The advantages of an atraumatic wound dressing in the optimisation of wound healing have been frequently reported, particularly in the treatment of those patients with fragile, friable skin. In addition to the protection offered to the surrounding skin during dressing removal, the gentle adhesion offered by dressings with soft silicone technology ensures the retention of wound exudate, preventing periwound skin maceration by providing a seal between the dressing and the intact skin (White, 2005). A gradual reduction in the signs of poor wound and periwound status were recorded for each of the study participants throughout the study period. In line with this, exudate levels were effectively managed for each case. A previous study which compared Mepilex Border with Tielle found that tissue damage and maceration were minimised with the use of Mepilex Border (Meaume et al, 2003).
In conjunction with the improvements noted in periwound condition, there was a trend for wound size reduction throughout the study for four out of the five participants. In one case (case 1), the patient’s wounds did not reduce in size by the end of the study period, however, both wounds contained 100% viable tissue by the final visit and exudate levels had reduced by the end of the study. Although four of the five study participants had neuropathic wounds, the patient whose pain was an issue at baseline reported improvements in pain before, during and after dressing removal throughout the study period.
In general, both clinicians and patients reported high satisfaction with the dressing under evaluation.
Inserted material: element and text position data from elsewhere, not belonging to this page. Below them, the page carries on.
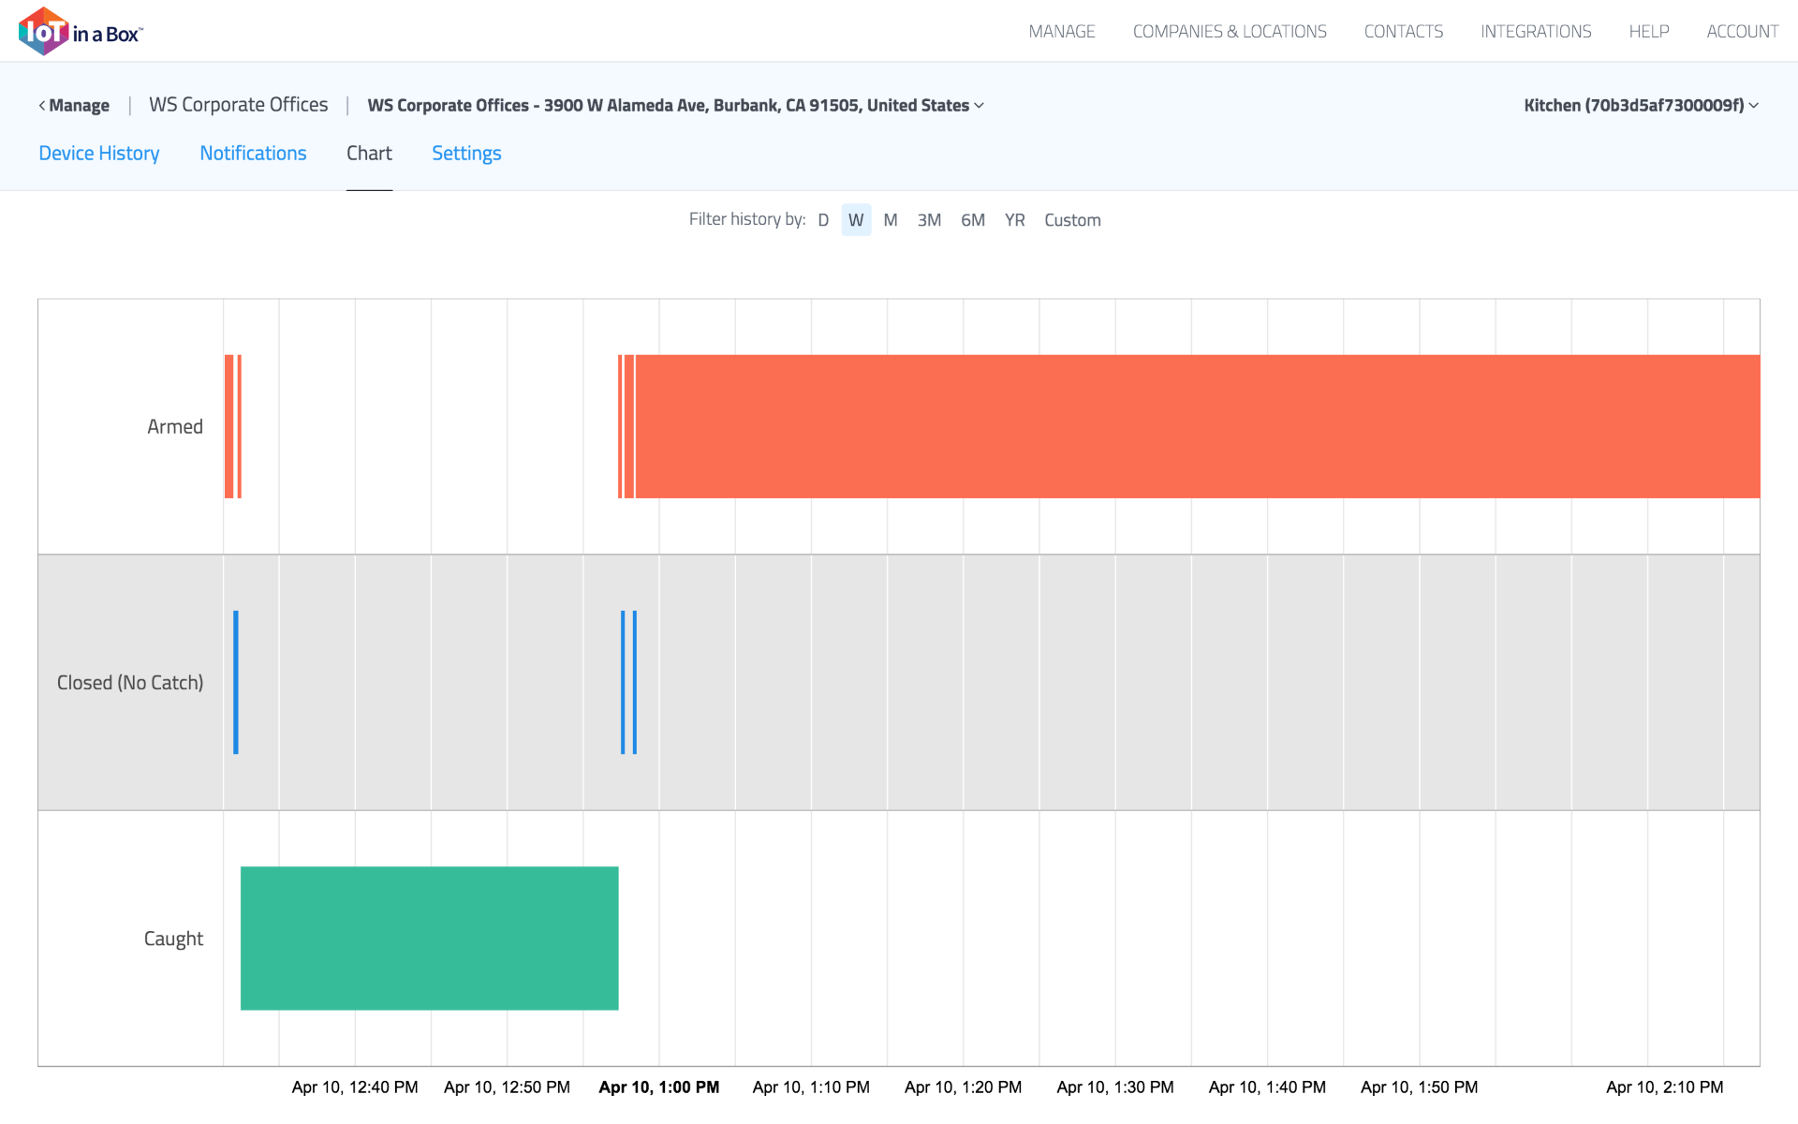Open the WS Corporate Offices address dropdown
This screenshot has height=1124, width=1798.
tap(675, 105)
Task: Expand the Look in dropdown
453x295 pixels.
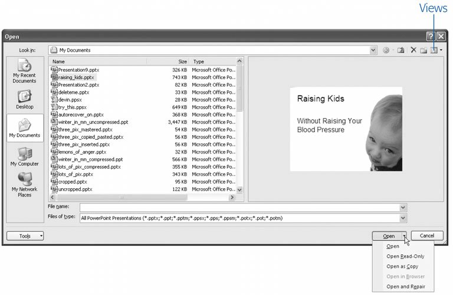Action: (373, 51)
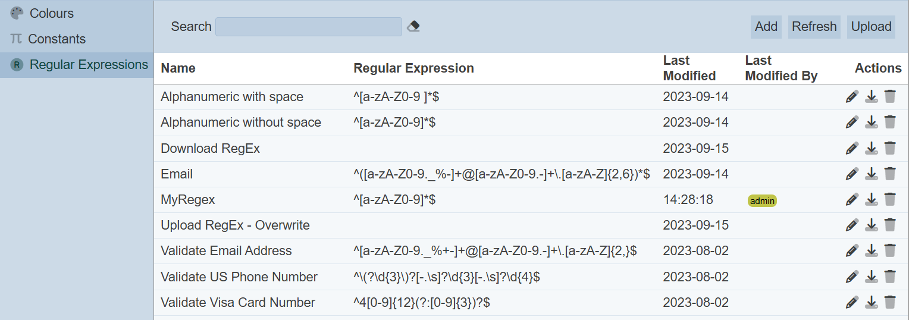Screen dimensions: 909x320
Task: Click the eraser icon to clear search
Action: tap(413, 27)
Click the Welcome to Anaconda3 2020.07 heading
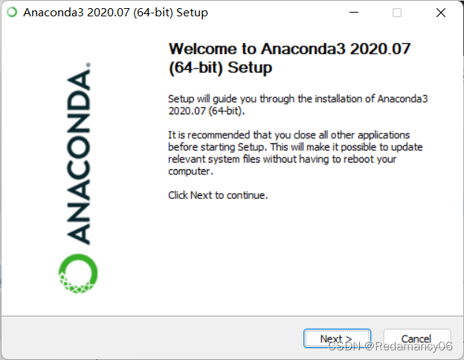 (x=289, y=49)
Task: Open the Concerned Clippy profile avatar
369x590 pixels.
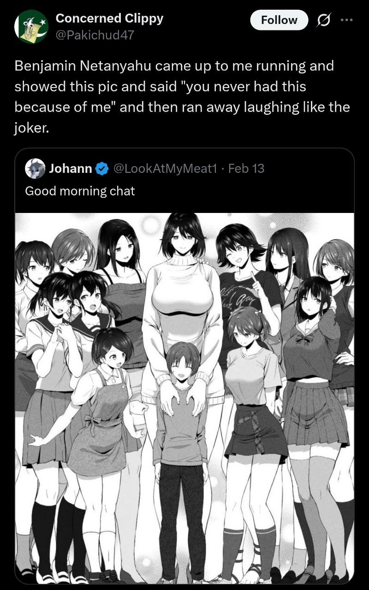Action: (31, 27)
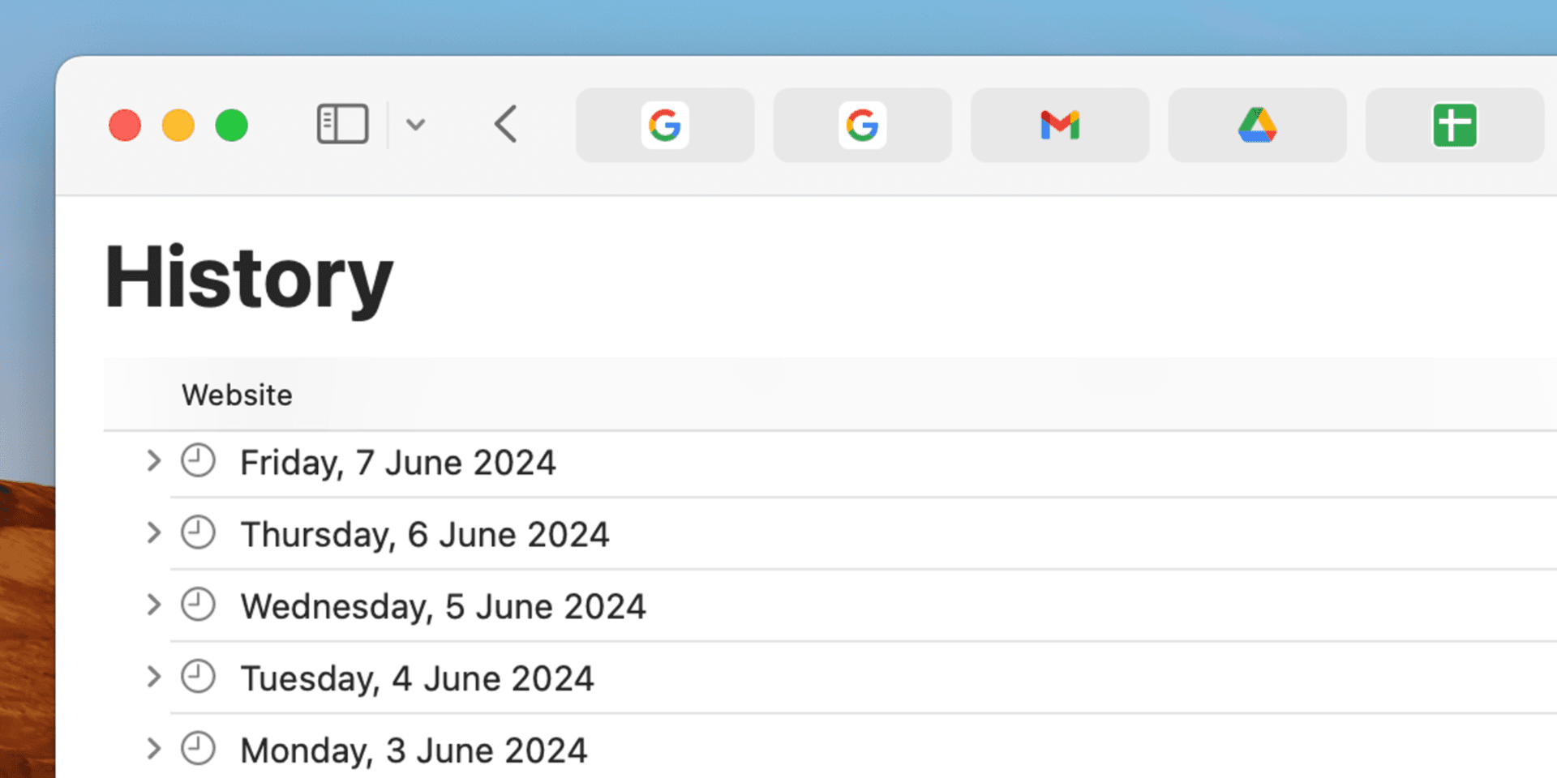The width and height of the screenshot is (1557, 778).
Task: Zoom the window with the green button
Action: pyautogui.click(x=232, y=125)
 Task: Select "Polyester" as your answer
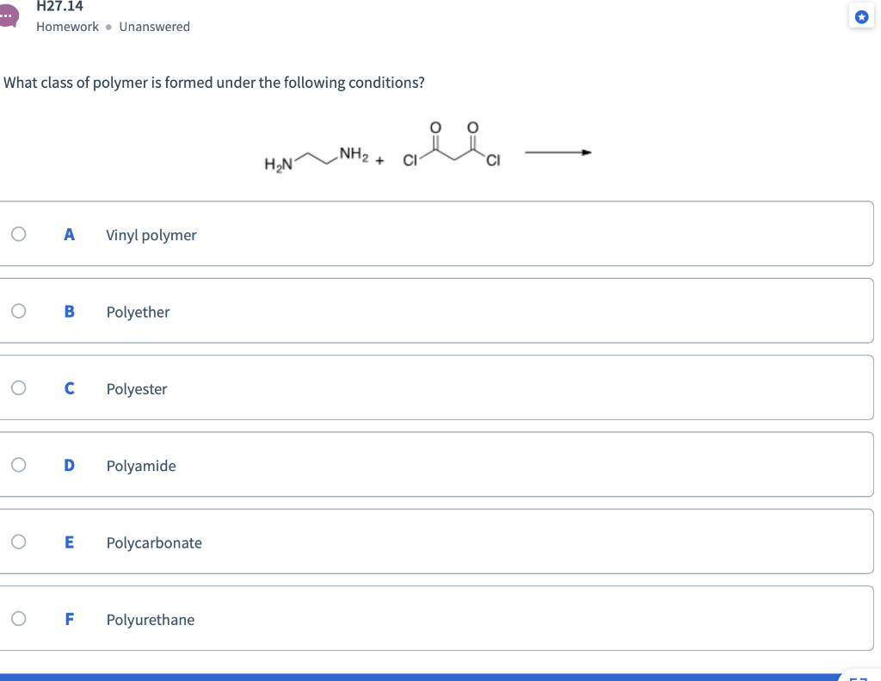[x=136, y=388]
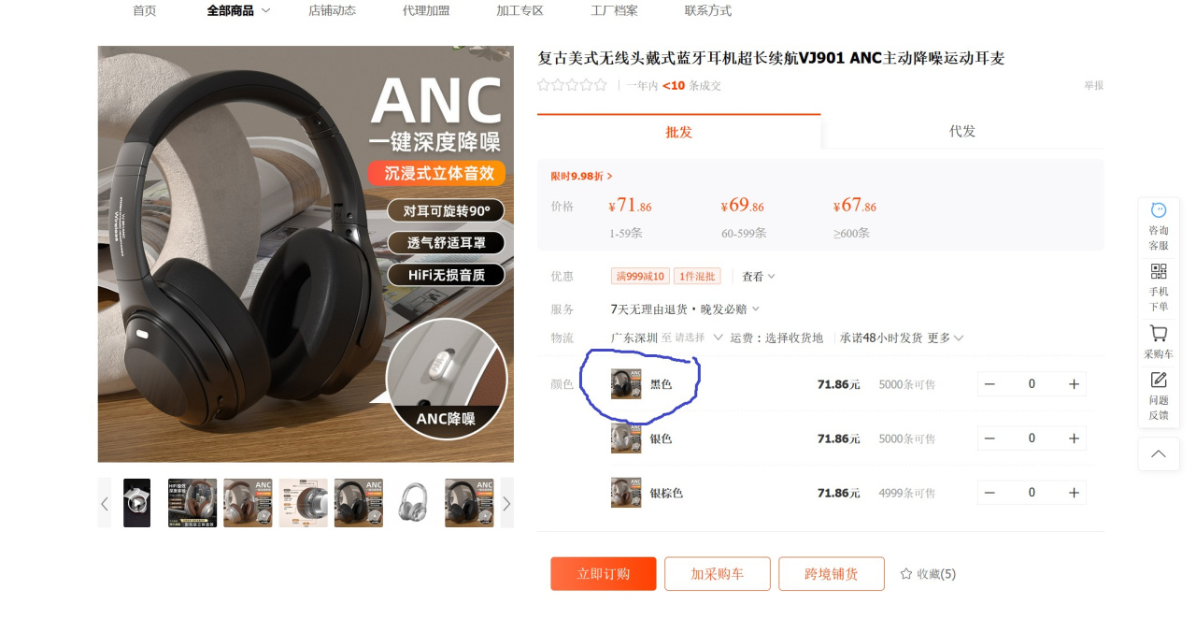1196x618 pixels.
Task: Select the video thumbnail in gallery
Action: point(136,503)
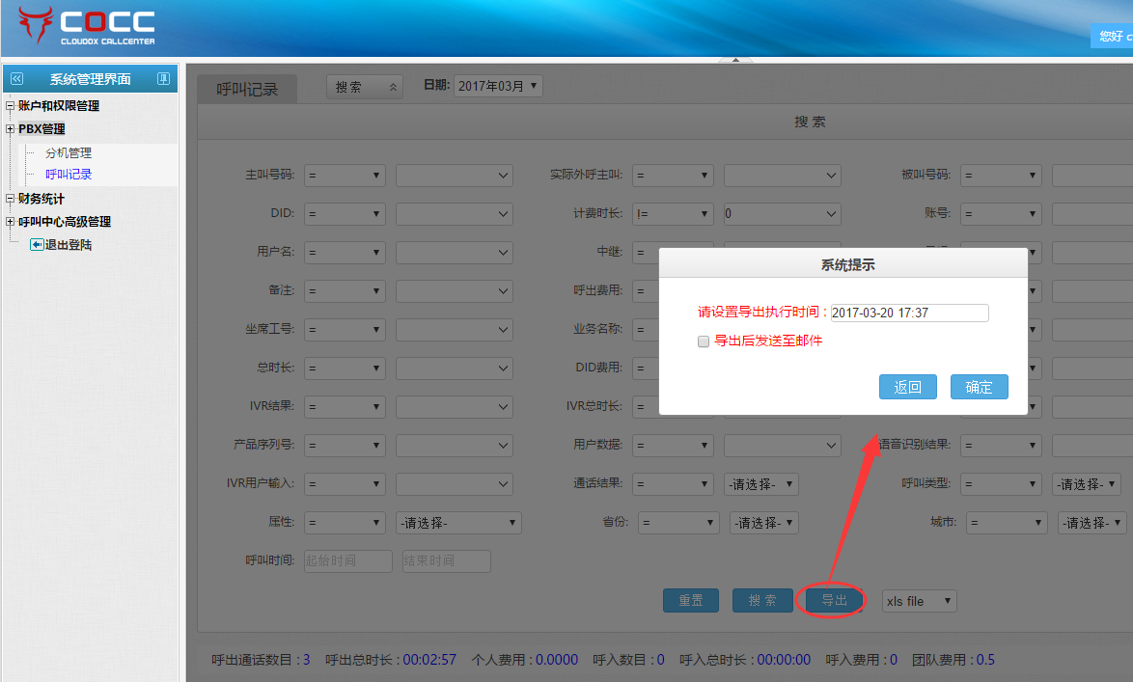Open the 呼叫记录 tab
Viewport: 1133px width, 682px height.
pos(247,90)
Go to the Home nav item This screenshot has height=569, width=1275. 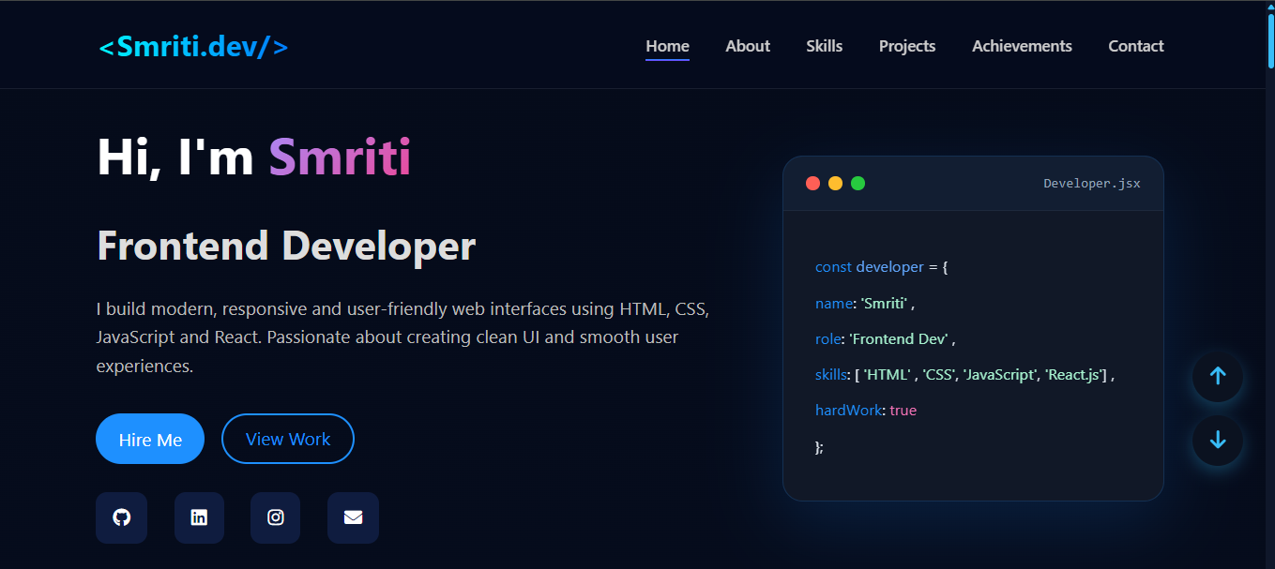tap(667, 46)
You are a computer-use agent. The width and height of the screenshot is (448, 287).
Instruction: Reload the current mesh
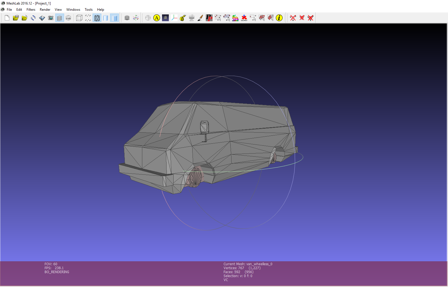(x=33, y=18)
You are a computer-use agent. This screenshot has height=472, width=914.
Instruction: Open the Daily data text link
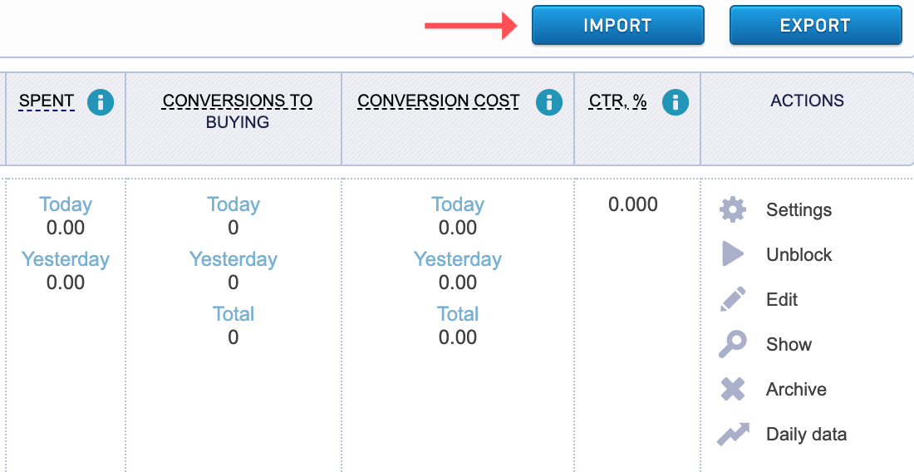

Dressings generally remained in situ throughout the study, promoting patient comfort and minimal disturbance to the wound and surrounding skin. While more in-depth clinical trials are needed to substantiate the results from this case study series, the study has clearly highlighted the benefits of the Mepilex Border Heel dressing in terms of managing complex DFUs and providing a positive patient experience.
Conclusion
This case study series has demonstrated the effectiveness of Mepilex Border Heel in the management of DFUs. Ulcers treated with the heel dressing as part of their wound management regimen demonstrated overall improvements in wound healing and improved periwound skin condition. The dressing also provided effective management of exudate. The dressings remained in place during the study and patients felt that the dressings were comfortable, prompting positive feedback from the patients and clinicians.